ReGenesees-package.Rd
ReGenesees is an R package for design-based and model-assisted analysis of complex sample surveys. It handles multistage, stratified, clustered, unequally weighted survey designs. Sampling variance estimation for nonlinear (smooth) estimators is obtained by Taylor-series linearization. Sampling variance estimation for multistage designs can be obtained both under the Ultimate Cluster approximation or by means of an actual multistage computation. ReGenesees offers comprehensive and advanced functionalities for calibration of survey weights. Estimates, standard errors, confidence intervals and design effects are provided for Horvitz-Thompson and Calibration estimators of: Totals, Means, absolute and relative Frequency Distributions (marginal, conditional and joint), Ratios, Shares and Ratios of Shares, Multiple Regression Coefficients and Quantiles (variance via the Woodruff method). ReGenesees also handles Complex Estimators, i.e. any user-defined estimator that can be expressed as an analytic function of Horvitz-Thompson or Calibration estimators of Totals or Means, by automatically linearizing them. The Design Covariance and Correlation between Complex Estimators is also provided. Moreover, the package can compute estimates and sampling errors of complex Measures of Change derived from two not necessarily independent samples. All the analyses above can be carried out for arbitrary subpopulations. In addition, ReGenesees can trim calibration weights while preserving all the calibration constraints, and perform ‘special purpose calibration’ tasks, i.e. can calibrate on complex population parameters like Multiple Regression Coefficients. ReGenesees also offers a Generalized Variance Functions (GVF) infrastructure, i.e. facilities for defining, fitting, testing and plotting GVF models, and to exploit them to predict variance estimates. Lastly, the package offers simple survey planning tools to estimate sample size requirements and perform power calculations.

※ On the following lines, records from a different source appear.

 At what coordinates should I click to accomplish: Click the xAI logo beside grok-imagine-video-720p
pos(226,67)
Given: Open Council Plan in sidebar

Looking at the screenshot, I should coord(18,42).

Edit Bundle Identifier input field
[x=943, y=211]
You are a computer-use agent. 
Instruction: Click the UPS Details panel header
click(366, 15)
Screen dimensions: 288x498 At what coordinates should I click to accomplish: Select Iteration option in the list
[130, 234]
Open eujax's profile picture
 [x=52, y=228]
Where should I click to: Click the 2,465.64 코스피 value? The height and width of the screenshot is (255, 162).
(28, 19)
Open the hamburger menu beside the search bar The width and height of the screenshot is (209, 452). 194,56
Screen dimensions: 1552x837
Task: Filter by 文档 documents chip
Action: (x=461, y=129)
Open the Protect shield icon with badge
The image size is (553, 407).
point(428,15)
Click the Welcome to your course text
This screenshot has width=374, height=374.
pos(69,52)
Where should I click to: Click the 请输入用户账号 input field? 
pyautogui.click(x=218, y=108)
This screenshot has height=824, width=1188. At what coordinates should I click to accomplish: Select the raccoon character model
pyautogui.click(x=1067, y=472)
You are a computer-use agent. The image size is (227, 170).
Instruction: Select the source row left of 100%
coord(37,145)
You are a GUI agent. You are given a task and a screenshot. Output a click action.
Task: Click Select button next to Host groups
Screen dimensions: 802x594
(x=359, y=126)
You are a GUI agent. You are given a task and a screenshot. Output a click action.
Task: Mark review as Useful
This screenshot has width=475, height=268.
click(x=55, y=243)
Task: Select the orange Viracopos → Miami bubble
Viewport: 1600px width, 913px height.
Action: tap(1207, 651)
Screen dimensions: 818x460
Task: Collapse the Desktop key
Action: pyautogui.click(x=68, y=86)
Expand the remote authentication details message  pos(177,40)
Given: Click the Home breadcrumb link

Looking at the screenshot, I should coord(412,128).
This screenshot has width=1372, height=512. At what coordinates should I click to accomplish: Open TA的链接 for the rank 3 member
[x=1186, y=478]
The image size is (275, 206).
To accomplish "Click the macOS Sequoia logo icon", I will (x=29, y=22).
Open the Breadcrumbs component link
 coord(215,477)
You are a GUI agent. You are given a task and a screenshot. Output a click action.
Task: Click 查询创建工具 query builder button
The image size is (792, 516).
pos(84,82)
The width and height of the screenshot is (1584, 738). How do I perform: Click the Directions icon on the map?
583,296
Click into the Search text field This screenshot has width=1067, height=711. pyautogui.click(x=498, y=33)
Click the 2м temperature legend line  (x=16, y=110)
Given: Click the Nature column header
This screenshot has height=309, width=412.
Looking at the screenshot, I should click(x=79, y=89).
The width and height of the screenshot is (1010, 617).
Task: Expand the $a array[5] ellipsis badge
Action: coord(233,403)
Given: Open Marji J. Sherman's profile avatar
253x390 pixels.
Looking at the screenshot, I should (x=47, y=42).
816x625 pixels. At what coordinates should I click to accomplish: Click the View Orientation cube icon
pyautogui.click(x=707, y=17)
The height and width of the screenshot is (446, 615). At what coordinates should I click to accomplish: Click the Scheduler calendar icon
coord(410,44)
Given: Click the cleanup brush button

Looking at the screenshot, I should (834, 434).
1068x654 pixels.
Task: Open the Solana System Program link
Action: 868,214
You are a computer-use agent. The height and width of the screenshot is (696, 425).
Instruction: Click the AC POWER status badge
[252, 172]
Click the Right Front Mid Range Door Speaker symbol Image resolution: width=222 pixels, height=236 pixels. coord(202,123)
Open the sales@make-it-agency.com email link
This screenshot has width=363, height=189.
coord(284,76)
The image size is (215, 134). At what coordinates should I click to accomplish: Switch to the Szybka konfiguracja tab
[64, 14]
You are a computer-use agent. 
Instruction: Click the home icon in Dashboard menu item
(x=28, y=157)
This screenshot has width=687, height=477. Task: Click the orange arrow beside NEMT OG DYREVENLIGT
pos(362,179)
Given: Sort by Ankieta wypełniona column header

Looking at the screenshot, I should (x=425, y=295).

The ReGenesees package is the fundamental building block of a full-fledged R-based software system: the ReGenesees System. The latter has a clear-cut two-layer architecture. The application layer of the system is embedded into package ReGenesees. A second R package, called ReGenesees.GUI, implements the presentation layer of the system, namely a user-friendly Tcl/Tk GUI.
This reference manual reports a documentation entry for each (user visible) function of package ReGenesees. As you may have noticed by reading section ‘R topics documented’ (page 1 of the pdf manual), these documentation entries are automatically sorted according to the alphabetic ordering of the names of the functions. Such an ordering doesn't provide any clue about where should a user start reading, nor on the best way to proceed further.
In section ‘Table of Contents’, I tried to cluster the most important topics documented in the reference manual into few broad groups, based on both the statistical goals and on the software design of the underlying functions.
Moreover, I provided a relevance code for each documented topic/function.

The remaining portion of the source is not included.